Market Matters Blog
Katie Micik DTN Markets Editor

Tuesday 11/06/12

Quality Issues Reign

In our AgNews segment today, Todd Neely reports that the Illinois Department of Agriculture has asked some farmers to plow under fields of corn contaminated with excessively high levels of aflatoxin, more than 1000 parts per billion. As he explains in the story, aflatoxin levels above 300 parts per billion are unsafe to feed to livestock. Elevators start docking for aflatoxin levels above 20 ppb, the threshold for export quality corn.

Reports of aflatoxin have been spotty and sometimes even sporadic within the same field. No one really wants to talk about aflatoxin this year even though it's one of the biggest quality concerns.

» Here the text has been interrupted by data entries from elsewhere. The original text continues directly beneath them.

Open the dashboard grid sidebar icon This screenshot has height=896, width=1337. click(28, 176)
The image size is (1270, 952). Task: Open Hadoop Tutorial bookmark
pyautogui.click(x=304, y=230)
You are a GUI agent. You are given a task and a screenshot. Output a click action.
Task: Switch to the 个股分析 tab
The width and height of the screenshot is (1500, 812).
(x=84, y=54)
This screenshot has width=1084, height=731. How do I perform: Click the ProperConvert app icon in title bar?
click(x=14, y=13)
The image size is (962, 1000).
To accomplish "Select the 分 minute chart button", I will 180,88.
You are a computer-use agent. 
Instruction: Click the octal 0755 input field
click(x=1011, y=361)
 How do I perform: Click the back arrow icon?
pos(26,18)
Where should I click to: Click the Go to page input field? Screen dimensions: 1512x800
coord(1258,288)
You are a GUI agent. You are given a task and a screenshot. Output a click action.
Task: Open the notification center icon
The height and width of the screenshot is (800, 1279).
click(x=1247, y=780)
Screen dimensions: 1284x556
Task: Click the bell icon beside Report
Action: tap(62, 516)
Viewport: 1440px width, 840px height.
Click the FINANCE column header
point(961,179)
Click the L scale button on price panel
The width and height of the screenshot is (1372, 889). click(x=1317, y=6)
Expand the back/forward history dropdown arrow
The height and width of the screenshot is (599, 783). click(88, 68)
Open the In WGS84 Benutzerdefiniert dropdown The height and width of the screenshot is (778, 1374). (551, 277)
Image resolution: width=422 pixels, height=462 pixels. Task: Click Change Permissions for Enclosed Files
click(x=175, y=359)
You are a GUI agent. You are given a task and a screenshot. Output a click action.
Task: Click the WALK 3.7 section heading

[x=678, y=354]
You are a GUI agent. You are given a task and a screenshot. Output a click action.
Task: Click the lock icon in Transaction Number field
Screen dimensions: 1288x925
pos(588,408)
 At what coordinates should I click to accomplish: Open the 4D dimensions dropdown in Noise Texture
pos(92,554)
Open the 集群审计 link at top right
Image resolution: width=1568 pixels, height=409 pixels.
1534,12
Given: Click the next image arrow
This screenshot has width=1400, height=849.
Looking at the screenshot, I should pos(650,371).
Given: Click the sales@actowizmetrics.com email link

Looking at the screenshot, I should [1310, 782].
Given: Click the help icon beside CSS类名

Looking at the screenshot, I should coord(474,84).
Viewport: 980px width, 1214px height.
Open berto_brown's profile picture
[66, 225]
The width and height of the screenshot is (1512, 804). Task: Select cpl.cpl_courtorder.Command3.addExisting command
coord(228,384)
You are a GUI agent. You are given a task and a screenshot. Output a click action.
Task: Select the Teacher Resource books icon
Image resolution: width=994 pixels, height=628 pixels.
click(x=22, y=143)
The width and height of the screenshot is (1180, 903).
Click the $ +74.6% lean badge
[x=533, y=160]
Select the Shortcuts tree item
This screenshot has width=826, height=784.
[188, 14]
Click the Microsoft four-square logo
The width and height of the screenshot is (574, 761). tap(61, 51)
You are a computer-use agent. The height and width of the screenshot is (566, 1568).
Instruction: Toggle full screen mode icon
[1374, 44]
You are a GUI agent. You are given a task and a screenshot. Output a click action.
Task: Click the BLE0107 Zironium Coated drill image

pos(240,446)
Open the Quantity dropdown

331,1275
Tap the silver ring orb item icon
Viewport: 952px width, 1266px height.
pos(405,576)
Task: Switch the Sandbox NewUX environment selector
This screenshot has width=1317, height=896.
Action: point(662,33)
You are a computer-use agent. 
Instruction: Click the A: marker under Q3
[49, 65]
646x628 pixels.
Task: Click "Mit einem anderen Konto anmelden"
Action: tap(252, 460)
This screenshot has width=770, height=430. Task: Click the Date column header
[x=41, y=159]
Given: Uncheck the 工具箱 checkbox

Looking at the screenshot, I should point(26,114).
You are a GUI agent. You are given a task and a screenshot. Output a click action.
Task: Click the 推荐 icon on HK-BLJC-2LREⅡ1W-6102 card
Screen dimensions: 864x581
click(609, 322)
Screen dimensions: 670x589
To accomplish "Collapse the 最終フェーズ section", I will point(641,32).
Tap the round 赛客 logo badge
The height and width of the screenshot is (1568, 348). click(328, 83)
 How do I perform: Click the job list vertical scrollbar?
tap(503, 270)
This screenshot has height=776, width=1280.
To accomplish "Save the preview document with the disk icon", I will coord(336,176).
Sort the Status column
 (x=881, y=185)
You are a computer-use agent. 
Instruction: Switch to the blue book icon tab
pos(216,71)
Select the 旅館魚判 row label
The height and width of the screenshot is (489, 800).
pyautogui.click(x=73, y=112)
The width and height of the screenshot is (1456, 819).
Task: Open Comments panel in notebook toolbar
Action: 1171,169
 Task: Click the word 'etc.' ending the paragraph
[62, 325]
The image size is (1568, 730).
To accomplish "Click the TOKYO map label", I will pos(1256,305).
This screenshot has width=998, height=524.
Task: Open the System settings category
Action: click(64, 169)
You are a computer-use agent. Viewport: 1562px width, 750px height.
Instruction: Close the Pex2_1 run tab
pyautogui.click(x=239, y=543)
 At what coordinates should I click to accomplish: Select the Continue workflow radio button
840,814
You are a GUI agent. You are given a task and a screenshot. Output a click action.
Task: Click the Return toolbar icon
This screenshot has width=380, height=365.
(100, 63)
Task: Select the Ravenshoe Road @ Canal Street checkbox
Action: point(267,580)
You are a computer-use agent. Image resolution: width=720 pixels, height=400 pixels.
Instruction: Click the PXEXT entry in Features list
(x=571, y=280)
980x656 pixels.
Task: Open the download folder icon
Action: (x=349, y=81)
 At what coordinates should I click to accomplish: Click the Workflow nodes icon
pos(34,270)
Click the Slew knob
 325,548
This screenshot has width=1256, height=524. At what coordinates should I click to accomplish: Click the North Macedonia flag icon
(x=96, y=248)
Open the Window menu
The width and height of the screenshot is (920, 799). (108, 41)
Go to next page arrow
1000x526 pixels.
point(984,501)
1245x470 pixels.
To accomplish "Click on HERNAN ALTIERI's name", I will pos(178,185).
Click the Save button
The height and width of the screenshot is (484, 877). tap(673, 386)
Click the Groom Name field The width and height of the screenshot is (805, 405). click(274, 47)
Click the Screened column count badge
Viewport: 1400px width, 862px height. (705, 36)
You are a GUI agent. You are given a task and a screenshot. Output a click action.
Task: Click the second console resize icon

I spoke with an owner of a quality testing lab that works closely with export logistics earlier this week. He said their tests from interior locations have been "hit and miss," but it really hasn't been an issue on loads they're testing before exporting. He credits a rigorous control system at interior loading points for keeping most of the corn tainted

"Anyone with export intentions will take a hard look before sending a barge to the Gulf and potentially getting stuck in the Gulf with tonnage that cannot be exported," he said. Due to the short supplies and relatively high prices, there's not much demand for U.S. corn on the export market right now, which will help keep some of the quality concerns at bay.

"But an even bigger problem for the export side is the amount of damaged corn that just cannot make export specifications," he said.

Drought-related kernel damage is one of the top issues facing exporters this year and good quality corn could become tough to find later this year as the Midwest looks for something to balance out the aflatoxin and exporters look for something to improve quality.

Posted at 11:29AM CST 11/06/12 by Katie Micik
Comments (1)
Illinois annually provides about half of the U.S. Exports of corn. That's going to be hard to pull off this year ------- quality concerns, low water levels on rivers, and oh need I mention no corn in the bins until next fall?